Celle-ci a cependant affirmé qu'elle respecterait cette décision de justice. La diffusion d'une campagne d'affichage prévue du 8 au 22 juillet reste suspendue. "Par ailleurs, si Reporters sans frontières devait ne pas faire appel, l'organisation trouvera de nouveaux moyens d'action pour sensibiliser l'opinion publique à la situation des trente journalistes actuellement emprisonnés sur l'île et obtenir leur libération", a ajouté l'organisation.
Le 9 juillet 2003, monsieur Bichard, juge des référés du tribunal de grande instance de Paris, a interdit à Reporters sans frontières d'utiliser l'image d'Ernesto "Che" Guevara.

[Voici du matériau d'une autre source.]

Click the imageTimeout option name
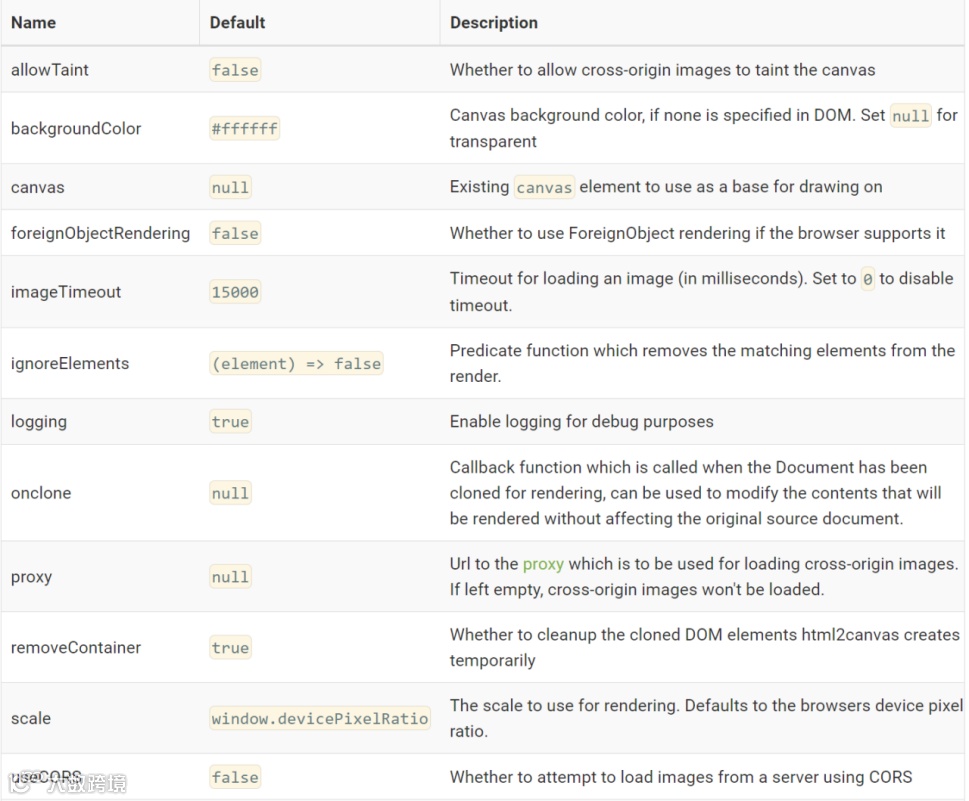 pyautogui.click(x=66, y=292)

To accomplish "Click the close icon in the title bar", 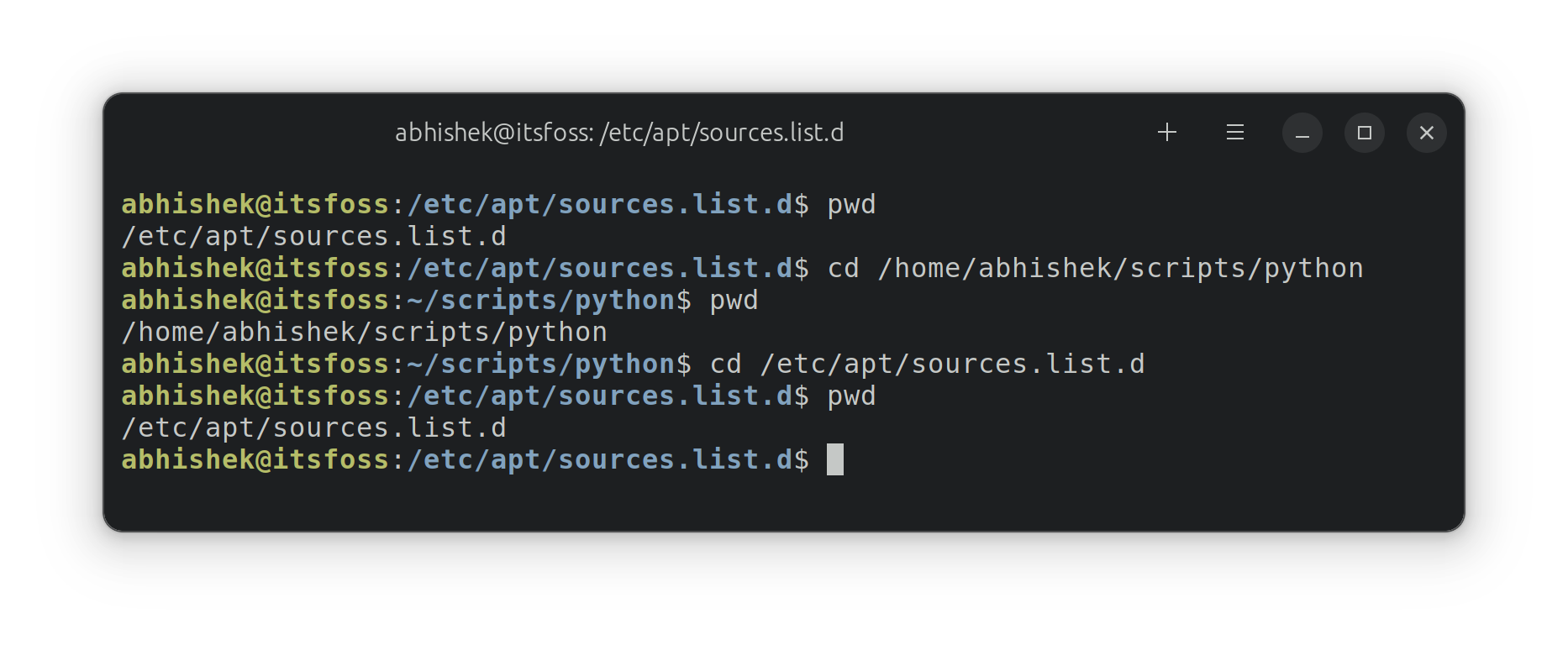I will pos(1426,132).
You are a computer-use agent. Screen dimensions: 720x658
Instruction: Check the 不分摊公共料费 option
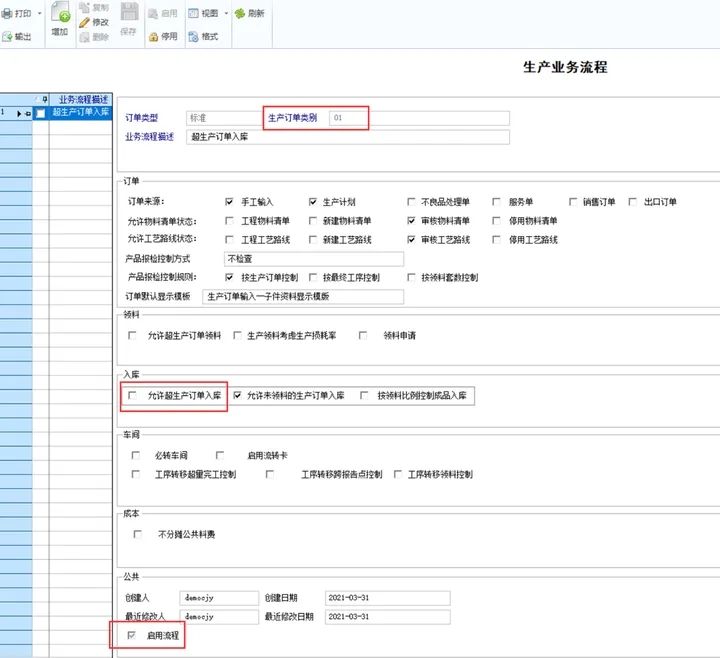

Le juge a assorti cette interdiction d'une astreinte de 200 euros par infraction et a ordonné le retrait du site de Reporters sans frontières de toutes les images existantes. L'organisation doit également payer une provision de 1 000 euros de dommages et intérêts à la plaignante et 1 000 euros au titre des frais de justice. En revanche, le juge n'a pas ordonné à Reporters sans frontières de publier le verdict à ses frais dans cinq quotidiens nationaux et sur son site, comme le réclamait l'avocat de Mme Diaz Lopez.
La procédure avait pour objet de « faire cesser et d'interdire la publication, la diffusion et la commercialisation » de cette photographie dont un pastiche devait être utilisé par Reporters sans frontières dans le cadre d'une campagne visant à sensibiliser l'opinion publique sur la liberté de la presse à Cuba.

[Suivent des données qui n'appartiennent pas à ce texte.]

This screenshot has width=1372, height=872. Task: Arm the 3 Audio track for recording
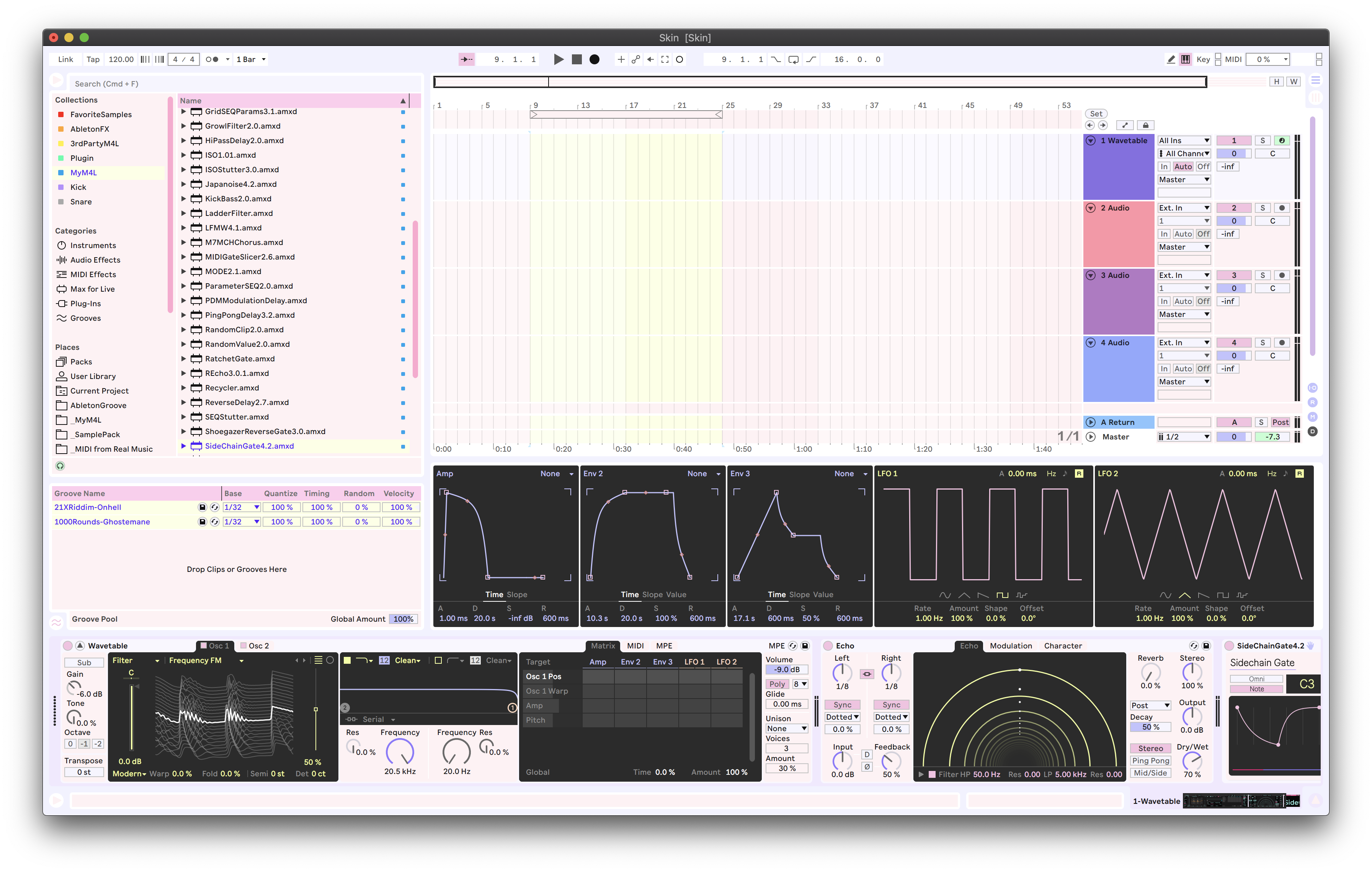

Pour sensibiliser les quelque 120 000 Français qui, attirés par le soleil, les plages et le mythe de la Révolution des « Barbudos », choisissent Cuba comme destination de vacances, Reporters sans frontières voulait lancer une campagne d'affichage à Paris du 8 au 22 juillet. Le visuel de la campagne reprenait la célèbre affiche de Mai 68 représentant un CRS brandissant une matraque et tenant dans l'autre main un bouclier. Au visage du CRS avait été substitué celui d'Ernesto « Che » Guevara, dessiné à partir de la photographie de Korda. La légende : « Bienvenue à Cuba, la plus grande prison du monde pour les journalistes ».
Il s'agissait de rappeler que, derrière l'idéologie de la Révolution cubaine, qui fait encore rêver de nombreux touristes, se cache en réalité un régime totalitaire qui utilise l'icône du « Che » pour tenter de légitimer la répression. L'affiche montrait également comment un mythe, qui a fait rêver toute une génération dans les années 1960, s'est converti en ce que cette même génération abhorrait : un régime policier.
Mme Diaz Lopez estimait que l'association ne pouvait « se prévaloir des garanties de la liberté d'expression pour dénaturer, dans un but politico-médiatique », l'œuvre de son père qui avait photographié le Che à La Havane en 1960. Le Che, estime-t-elle, « représentait et continue de représenter un symbole de lutte et d'avenir pour le peuple cubain ».
Le 18 mars 2003, le gouvernement cubain lançait un coup de filet contre la dissidence dans tout le pays. Depuis, soixante-quinze dissidents ont été jugés et condamnés à des peines allant jusqu'à vingt-huit ans de prison, accusés d'« atteinte à l'intégrité et à la souveraineté de l'Etat » ou à son « indépendance ». Parmi eux, vingt-six journalistes indépendants qui ont rejoint leurs quatre collègues déjà détenus. Cuba est ainsi devenue la plus grande prison du monde pour les journalistes.
La sanction contre ces journalistes qui contestent le monopole de l'Etat sur l'information ne s'est pas arrêtée à leur condamnation. Transferts dans des prisons situées à plusieurs centaines de kilomètres de leur domicile, restriction du droit de visite de leurs familles et mauvaises conditions de détention s'ajoutent aux lourdes peines prononcées à leur encontre.